Proceedings of the International Conference , “Computational Systems and Communication Technology” Jan.,9,2009 - by Lord Venkateshwaraa Engineering College, Kanchipuram Dt.PIN-631 605,INDIA
A SCALABLE WEB USAGE MINING FRAMEWORK
FOR EVOLVING PATTERNS IN DYNAMIC WEBSITES
L. Paul Jasmine Rani 1, T. Kalai Chelvi 2
1:M.E II year (cse), 2: Assistant professor, Department of Computer science and Engineering.
S.A Engineering College, Poonamallee, Chennai-77.

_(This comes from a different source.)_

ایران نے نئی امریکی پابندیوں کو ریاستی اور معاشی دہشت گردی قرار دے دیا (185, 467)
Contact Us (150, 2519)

This paper presents is a complete framework and findings in mining Web usage patterns from Web log files of a real Web site that has all the challenging aspects of real-life Web usage mining, including evolving user profiles and external data describing an ontology of the Web content. Even though the Web site under study is part of a nonprofit organization that does not “sell” any products, it was crucial to understand “who” the users were, “what” they looked at, and “how their interests changed with time,” all of which are important questions in Customer Relationship Management (CRM). Hence, I present an approach for discovering and tracking evolving user profiles. I can also describe how the discovered user profiles can be enriched with explicit information need that is inferred from search queries extracted from Web log data. Profiles are also enriched with other domain-specific information facets that give a panoramic view of the discovered mass usage modes. An objective validation strategy is also used to assess the quality of the mined profiles, in particular their adaptability in the face of evolving user behavior.
Index Terms — Mining evolving clickstreams, user profiles, Web usage mining, user access patterns.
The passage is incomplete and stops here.